[Opening Exercise inputs section]
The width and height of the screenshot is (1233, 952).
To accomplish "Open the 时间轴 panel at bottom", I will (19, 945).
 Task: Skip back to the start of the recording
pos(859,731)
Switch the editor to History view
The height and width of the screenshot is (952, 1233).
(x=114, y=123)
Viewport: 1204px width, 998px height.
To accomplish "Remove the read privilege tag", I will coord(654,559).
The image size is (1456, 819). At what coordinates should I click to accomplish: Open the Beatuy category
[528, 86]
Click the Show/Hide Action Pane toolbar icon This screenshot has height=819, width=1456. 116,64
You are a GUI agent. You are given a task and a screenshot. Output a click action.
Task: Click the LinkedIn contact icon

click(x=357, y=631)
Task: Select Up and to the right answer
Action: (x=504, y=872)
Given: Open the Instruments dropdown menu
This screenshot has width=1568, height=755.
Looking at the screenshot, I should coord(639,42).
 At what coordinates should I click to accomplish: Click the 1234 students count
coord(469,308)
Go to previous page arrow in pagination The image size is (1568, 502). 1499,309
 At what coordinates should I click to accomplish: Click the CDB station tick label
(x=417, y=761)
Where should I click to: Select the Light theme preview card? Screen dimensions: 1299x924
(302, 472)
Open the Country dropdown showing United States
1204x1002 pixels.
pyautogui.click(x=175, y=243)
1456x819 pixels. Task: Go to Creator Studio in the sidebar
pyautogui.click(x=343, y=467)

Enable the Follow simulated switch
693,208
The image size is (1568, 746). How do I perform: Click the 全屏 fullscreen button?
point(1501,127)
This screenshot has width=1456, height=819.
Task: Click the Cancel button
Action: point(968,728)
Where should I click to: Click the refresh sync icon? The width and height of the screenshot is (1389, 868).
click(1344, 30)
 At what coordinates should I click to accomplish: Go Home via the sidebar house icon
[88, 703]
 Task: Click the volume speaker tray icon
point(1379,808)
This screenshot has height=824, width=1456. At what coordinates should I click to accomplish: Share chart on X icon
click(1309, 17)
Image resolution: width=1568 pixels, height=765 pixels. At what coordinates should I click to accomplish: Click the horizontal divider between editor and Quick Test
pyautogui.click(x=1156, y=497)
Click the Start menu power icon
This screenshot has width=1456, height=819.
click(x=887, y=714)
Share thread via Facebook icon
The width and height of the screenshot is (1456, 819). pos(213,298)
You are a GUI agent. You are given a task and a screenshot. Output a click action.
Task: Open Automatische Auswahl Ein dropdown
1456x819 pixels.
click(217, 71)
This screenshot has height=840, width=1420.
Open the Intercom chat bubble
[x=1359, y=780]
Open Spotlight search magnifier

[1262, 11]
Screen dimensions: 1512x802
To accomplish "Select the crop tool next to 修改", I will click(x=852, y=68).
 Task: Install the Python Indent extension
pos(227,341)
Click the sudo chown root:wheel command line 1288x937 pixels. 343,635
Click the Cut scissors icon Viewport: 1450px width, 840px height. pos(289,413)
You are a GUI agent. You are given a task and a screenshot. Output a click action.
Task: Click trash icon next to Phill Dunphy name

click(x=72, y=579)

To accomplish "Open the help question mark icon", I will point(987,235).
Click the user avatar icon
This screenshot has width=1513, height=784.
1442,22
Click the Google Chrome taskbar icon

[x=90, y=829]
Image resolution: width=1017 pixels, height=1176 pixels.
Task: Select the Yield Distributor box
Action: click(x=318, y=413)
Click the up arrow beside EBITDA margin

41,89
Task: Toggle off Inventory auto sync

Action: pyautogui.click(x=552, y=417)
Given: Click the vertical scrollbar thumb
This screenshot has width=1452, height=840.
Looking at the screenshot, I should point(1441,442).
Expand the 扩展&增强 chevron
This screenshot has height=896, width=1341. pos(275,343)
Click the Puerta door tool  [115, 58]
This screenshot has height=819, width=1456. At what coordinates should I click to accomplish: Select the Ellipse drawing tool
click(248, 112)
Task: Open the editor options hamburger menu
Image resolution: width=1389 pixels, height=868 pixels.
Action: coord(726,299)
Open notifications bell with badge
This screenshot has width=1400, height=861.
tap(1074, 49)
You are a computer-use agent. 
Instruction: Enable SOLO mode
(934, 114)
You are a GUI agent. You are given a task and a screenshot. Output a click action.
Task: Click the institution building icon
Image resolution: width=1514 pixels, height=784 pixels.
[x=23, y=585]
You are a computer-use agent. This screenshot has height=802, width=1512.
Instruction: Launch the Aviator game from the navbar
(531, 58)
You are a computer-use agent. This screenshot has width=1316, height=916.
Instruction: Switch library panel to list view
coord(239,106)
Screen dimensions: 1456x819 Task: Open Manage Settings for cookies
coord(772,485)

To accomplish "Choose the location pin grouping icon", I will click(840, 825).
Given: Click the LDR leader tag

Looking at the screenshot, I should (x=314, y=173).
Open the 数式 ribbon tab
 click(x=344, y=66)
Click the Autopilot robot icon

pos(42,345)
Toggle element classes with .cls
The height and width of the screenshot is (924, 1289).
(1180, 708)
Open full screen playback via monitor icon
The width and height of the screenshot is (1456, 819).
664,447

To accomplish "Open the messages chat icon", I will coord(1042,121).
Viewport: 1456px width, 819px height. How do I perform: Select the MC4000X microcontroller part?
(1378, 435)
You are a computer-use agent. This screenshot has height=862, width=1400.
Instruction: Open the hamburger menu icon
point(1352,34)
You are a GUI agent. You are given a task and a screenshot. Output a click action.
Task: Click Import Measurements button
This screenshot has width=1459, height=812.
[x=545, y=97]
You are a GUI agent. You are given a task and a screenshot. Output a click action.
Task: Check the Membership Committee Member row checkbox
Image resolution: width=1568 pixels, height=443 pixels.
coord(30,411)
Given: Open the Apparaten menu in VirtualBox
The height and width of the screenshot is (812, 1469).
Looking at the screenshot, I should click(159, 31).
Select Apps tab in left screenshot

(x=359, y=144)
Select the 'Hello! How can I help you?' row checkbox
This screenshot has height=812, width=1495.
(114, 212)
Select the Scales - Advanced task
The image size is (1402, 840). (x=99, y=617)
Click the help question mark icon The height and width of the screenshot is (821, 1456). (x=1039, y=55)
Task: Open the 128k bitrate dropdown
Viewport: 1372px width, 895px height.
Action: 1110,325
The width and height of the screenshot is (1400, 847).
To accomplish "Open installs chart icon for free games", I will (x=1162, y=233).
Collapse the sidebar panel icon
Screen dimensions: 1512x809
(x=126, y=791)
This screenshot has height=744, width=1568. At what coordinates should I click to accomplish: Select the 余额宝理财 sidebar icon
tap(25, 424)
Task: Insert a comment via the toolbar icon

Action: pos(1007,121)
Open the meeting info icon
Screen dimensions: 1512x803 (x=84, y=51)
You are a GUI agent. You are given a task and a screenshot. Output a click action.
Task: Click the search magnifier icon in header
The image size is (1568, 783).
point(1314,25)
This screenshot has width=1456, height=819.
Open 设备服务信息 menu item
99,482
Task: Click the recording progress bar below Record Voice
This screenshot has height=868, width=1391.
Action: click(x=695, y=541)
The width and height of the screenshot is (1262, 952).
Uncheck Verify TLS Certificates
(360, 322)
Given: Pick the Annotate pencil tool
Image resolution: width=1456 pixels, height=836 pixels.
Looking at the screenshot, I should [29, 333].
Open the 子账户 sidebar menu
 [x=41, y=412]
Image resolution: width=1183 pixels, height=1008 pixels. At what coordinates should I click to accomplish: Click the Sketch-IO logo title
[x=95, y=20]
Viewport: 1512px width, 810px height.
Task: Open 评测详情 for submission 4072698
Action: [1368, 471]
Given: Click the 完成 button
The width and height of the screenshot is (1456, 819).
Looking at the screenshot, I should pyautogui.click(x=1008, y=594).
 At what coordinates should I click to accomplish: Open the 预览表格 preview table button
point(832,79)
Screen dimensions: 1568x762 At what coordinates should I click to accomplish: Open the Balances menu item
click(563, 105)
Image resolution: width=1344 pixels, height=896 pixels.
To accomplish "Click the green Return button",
[Closing Exercise inputs section]
Using the material above, quote the first line and each line after it, stopping at and including the line that holds "Viewport: 1204px width, 998px height.".

The width and height of the screenshot is (1233, 952).
To accomplish "Open the 时间轴 panel at bottom", I will (19, 945).
 Task: Skip back to the start of the recording
pos(859,731)
Switch the editor to History view
The height and width of the screenshot is (952, 1233).
(x=114, y=123)
Viewport: 1204px width, 998px height.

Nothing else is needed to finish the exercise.